Before The Cannabist, the marijuana press had consisted largely of legalization advocates pointing out the hypocrisies, racism and cruelties of the war on drugs. And while they weren’t necessarily wrong, it was largely preaching to the choir. By bringing objective reporting to the subject matter, The Cannabist sometimes published stories that were tough on individual actors, but ultimately did a great deal to bring the plant into mainstream American life.
Baca said The Cannabist’s first big scoop came following a tip from a dispensary owner who said 400 customers had returned edibles made by Dr. J’s Hash Infusion, then one of the better-known brands in Colorado. The problem? The edibles appeared not to contain any THC.
“I knew there was no weed in there,” Baca said after testing the product. At the time, Baca had a low tolerance, but after eating a few, “I was completely sober.”
He investigated further and ended up lab-testing 10 different brands, none of which contained as much THC as they promised. But the worst offender was Dr. Js. The story ran on the Post’s front page and “put the industry on notice,” Baca said. The company’s owner accused Baca of trying to sabotage the business. But soon after the piece ran, the company announced it would change its extraction methodology. As far as Baca knows, Dr. J’s is no longer in business.
The Cannabist also published important work on the dry and complex topic of pesticides, raising awareness about the importance of regulating new legal markets and educating consumers on the risks of contaminated cannabis. Colorado has since ordered numerous recalls.
The Post also became the first mainstream American newspaper to ever hire a pot critic, Jake Browne. Of Browne’s many reviews, his favorite was a longer piece on G13, a storied strain rumored to be the output of the federal government’s one sanctioned cannabis farm at the University of Mississippi.
In his years at The Cannabist, Browne said he never had any contact with Alden, the paper’s hedge fund owner. “They kind of approached this as “You guys are making amazing profits for us, what can you do with fewer people?” he said. “That kind of becomes a death sentence.”
Browne is now the managing editor of Sensi Denver, a lifestyle cannabis publication and runs The Grow-Off, a competition where each grower receives the same clone and the resulting plants are evaluated for potency, flavor, and yield.
Alex Pasquariello, a Colorado native who moved back to Denver to replace Baca as editor, called the end of The Cannabist “a great tragedy intertwined with the Denver Post.” He declined to discuss his experience working at the site.

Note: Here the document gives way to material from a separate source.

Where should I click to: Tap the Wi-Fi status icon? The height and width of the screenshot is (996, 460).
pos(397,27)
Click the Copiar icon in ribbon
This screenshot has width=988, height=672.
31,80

While The Cannabist is knocked out, its strongest advocate, Ricardo Baca, wants to revive it. In early May, he submitted an offer to acquire the site for what he called a “very, very fair price.”

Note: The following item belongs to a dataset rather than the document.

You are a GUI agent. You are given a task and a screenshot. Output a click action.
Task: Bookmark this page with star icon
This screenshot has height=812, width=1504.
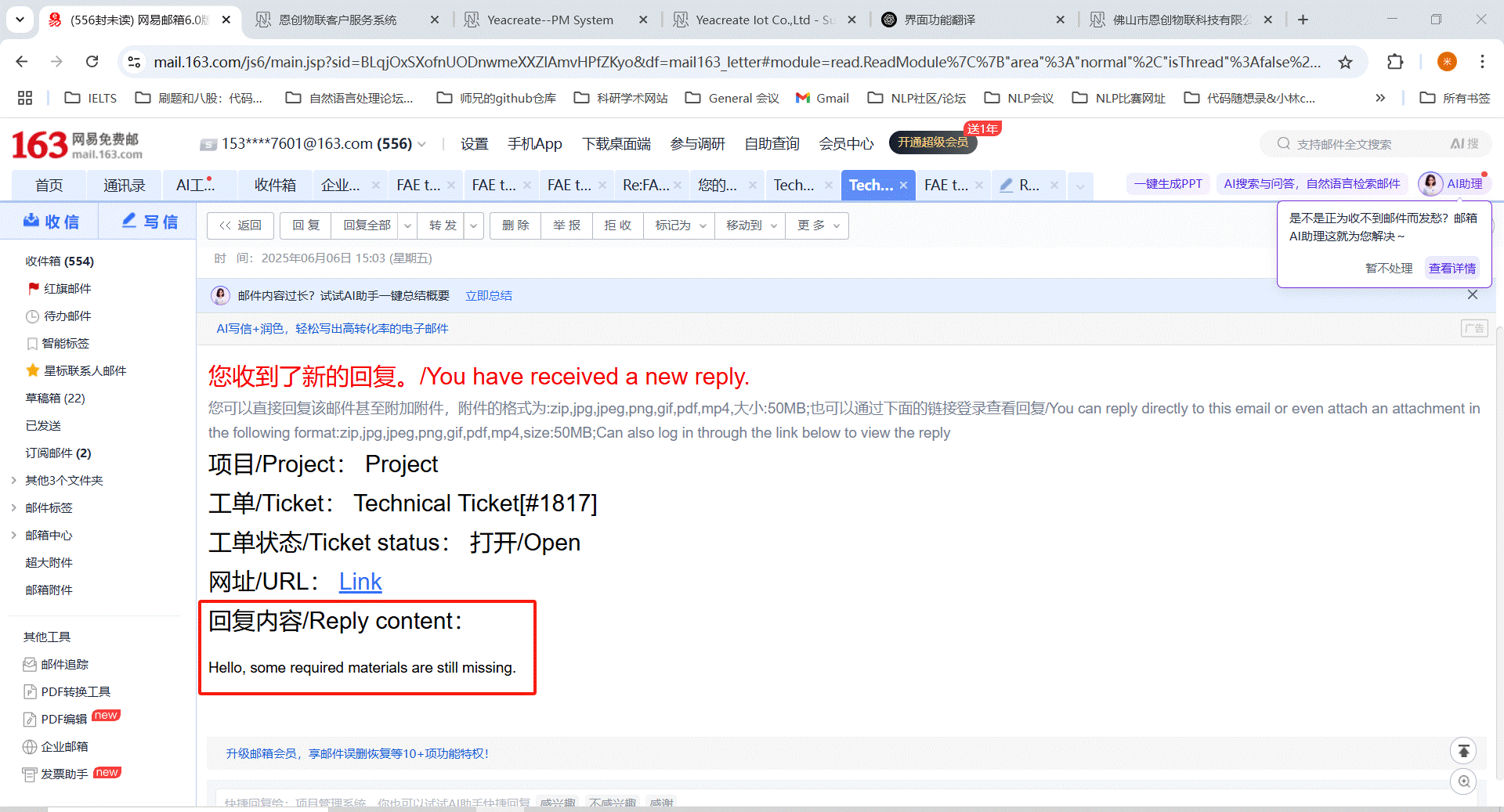(x=1345, y=62)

As a person of “pretty modest means,” Baca said he would likely buy The Cannabist in collaboration with partners. While talks are in early stages, he says he has spoken with industry and non-industry investors including three mainstream publications (two major newspapers and a prominent website).
Baca is now in the awkward position of negotiating with The Cannabist’s hedge fund owner while criticizing them loudly “in any platform that will give me the opportunity.”
As someone now marketing for marijuana brands, he wouldn’t be able to make editorial decisions for The Cannabist but could contribute as an advisor or another supporting role.
The hedge fund, Baca said, has not responded to his offer.